I spoke of houses selling in multiple offers hours after hitting the MLS. And not just one or two offers — seventeen.
At that point, it was noteworthy to see, but such cases by and large felt like wild outliers — the market was still pretty quiet and mostly depressing. Few transactions, prices holding firm enough to keep affordability at bay, everything on pause.
But in the weeks that followed, particularly in the recent days following March break, the true starting point of the spring market, a pattern emerged.

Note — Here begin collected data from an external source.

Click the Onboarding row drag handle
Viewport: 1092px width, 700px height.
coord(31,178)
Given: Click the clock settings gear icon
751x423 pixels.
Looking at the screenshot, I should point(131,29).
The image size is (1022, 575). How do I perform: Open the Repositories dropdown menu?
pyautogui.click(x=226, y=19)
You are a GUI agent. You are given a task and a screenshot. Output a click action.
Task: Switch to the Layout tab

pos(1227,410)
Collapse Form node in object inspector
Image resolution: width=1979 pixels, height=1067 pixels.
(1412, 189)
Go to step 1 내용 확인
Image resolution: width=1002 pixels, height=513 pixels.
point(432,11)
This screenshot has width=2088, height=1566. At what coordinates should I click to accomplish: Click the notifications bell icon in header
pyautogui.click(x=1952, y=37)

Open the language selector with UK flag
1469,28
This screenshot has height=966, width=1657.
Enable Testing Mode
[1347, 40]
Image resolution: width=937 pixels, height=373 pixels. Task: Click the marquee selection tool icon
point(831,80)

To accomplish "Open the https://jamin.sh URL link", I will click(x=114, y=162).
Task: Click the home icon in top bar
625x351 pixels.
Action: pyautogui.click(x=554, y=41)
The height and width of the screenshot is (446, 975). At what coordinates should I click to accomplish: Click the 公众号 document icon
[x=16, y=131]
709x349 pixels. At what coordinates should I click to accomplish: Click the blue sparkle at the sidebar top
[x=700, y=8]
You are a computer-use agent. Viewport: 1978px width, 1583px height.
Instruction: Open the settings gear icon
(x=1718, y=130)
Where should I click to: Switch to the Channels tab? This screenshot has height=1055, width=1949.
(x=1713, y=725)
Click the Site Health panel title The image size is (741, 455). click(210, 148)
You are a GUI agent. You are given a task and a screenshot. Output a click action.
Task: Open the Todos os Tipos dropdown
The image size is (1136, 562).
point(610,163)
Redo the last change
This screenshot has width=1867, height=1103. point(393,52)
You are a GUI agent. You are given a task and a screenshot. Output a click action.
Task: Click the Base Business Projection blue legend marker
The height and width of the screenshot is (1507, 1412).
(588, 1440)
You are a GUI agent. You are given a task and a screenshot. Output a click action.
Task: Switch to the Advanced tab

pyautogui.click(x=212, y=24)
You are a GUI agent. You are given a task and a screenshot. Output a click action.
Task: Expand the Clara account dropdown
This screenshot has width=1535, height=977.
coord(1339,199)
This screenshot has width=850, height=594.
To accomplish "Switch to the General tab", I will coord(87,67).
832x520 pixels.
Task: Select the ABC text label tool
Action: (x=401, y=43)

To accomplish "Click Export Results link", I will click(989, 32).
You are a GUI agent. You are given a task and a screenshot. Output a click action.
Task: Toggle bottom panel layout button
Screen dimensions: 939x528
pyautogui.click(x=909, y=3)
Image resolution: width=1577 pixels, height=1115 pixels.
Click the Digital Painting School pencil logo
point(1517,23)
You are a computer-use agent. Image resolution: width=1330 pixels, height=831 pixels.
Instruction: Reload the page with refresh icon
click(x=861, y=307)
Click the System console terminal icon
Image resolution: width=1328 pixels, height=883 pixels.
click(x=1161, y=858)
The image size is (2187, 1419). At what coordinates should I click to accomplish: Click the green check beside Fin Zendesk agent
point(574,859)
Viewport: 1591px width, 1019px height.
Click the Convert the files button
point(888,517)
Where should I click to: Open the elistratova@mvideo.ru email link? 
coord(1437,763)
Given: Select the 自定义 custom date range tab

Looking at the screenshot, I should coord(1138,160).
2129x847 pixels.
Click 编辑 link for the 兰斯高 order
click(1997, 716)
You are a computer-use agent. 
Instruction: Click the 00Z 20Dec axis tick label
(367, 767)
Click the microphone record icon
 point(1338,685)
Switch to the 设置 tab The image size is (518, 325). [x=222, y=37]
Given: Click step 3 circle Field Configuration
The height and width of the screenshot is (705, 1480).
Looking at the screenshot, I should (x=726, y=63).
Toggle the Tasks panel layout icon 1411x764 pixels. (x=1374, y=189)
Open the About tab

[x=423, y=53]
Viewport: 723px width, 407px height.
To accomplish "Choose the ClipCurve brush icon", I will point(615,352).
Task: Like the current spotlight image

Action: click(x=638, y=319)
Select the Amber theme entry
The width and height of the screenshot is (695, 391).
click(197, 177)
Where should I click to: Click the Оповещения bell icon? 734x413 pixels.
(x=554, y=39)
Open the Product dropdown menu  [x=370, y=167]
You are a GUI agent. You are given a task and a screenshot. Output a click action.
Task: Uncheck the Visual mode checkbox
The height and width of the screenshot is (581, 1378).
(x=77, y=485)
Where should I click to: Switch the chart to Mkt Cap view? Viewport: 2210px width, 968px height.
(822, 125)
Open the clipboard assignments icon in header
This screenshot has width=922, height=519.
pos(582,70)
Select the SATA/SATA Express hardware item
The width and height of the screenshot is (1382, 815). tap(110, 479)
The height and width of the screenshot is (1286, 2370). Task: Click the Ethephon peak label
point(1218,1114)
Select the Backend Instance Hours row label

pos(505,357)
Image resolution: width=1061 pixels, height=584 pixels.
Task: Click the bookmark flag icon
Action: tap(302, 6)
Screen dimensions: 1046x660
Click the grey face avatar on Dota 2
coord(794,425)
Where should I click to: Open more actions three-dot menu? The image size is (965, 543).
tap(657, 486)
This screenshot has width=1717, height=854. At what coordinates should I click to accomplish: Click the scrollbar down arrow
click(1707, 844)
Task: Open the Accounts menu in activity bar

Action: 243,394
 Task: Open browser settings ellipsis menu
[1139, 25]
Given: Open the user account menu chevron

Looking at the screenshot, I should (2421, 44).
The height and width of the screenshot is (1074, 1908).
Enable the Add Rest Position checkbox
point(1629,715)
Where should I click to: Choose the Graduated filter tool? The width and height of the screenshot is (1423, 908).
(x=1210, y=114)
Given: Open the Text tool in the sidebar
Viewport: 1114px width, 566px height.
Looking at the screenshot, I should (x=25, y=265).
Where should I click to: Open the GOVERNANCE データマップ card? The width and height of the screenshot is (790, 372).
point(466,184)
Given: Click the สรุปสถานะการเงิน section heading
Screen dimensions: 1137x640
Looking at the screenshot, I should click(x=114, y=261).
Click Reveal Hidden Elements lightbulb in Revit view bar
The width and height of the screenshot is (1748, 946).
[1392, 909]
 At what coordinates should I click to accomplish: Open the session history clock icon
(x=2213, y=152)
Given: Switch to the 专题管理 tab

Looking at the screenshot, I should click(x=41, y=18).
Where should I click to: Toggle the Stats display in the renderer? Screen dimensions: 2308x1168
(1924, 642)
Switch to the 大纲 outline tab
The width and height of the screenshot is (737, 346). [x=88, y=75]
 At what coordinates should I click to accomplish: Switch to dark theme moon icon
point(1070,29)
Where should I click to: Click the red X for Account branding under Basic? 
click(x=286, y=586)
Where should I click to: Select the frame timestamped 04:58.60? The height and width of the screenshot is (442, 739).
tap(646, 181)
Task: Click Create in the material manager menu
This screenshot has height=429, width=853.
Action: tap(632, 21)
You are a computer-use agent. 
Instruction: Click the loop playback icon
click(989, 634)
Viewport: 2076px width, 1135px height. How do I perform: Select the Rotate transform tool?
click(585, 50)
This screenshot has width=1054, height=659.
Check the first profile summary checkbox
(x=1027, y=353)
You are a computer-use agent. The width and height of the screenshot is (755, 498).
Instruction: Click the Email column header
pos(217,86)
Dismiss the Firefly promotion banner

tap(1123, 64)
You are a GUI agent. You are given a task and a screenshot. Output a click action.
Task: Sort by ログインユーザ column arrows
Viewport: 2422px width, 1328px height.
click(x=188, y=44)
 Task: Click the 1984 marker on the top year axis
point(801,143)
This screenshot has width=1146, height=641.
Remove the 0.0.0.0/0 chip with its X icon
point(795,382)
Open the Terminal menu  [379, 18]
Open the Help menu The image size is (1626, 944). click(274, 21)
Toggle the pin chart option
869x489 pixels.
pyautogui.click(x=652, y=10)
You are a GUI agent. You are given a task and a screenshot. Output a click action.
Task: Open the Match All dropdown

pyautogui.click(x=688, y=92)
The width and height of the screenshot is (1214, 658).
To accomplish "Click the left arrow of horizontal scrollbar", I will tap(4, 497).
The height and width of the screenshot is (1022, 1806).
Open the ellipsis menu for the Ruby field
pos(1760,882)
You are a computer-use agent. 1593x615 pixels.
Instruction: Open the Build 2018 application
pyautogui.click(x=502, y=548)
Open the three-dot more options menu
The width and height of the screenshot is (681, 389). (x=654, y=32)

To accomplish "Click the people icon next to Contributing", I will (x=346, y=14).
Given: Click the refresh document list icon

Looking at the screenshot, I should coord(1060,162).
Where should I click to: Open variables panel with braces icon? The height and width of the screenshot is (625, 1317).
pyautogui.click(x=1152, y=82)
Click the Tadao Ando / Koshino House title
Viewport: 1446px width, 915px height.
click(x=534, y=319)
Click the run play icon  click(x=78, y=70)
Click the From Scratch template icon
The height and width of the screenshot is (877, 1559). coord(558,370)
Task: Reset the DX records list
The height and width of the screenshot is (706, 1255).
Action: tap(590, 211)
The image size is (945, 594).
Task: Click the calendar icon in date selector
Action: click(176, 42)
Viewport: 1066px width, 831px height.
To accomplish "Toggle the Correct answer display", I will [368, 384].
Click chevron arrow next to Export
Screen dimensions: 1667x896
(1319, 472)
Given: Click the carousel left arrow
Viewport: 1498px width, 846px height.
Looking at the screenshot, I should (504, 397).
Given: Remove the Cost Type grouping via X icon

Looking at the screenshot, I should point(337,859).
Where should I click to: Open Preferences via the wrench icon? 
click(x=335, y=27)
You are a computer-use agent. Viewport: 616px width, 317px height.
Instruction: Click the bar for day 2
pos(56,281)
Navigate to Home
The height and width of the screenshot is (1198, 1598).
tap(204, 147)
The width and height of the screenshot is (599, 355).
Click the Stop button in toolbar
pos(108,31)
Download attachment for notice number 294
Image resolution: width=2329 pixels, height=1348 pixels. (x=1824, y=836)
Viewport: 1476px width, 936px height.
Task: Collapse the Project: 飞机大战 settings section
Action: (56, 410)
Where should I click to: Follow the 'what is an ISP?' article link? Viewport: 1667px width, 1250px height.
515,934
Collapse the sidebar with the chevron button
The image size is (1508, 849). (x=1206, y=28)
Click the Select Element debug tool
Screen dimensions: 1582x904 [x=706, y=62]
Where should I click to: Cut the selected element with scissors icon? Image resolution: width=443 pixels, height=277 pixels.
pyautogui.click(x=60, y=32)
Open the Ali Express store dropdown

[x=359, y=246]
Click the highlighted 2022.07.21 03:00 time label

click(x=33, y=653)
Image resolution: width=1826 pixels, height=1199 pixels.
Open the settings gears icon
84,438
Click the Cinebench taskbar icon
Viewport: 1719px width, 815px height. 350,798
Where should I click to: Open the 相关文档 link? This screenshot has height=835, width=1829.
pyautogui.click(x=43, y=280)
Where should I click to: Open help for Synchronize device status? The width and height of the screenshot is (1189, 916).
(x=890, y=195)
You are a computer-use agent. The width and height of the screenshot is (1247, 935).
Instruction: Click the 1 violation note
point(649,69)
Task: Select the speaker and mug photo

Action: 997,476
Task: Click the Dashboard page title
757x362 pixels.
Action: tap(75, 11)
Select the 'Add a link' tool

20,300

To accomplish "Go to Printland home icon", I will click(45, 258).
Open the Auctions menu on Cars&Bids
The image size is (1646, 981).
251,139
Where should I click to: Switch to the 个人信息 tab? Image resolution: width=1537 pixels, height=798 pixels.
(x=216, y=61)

Anything halfway decent, priced reasonably close to market value, was drawing buyers out off of the sidelines.
If someone had told me a year ago that we could see this kind of action at these kind of price points with interest rates on the other side of 5%, I would have struggled to believe it.
The March sales figures, released late last week by the Toronto Regional Real Estate Board tells us we should try to believe it.
While the year-over-year data clearly paints a picture of a sharp market correction over the past twelve months with sales down 36.5% and average price down 14.6% from March 2022, this is not news — what’s noteworthy is seeing that transactions have increased month-over-month, and average sale price, now at $1,108,606 is trending upwards both on an actual and a seasonally-adjusted basis.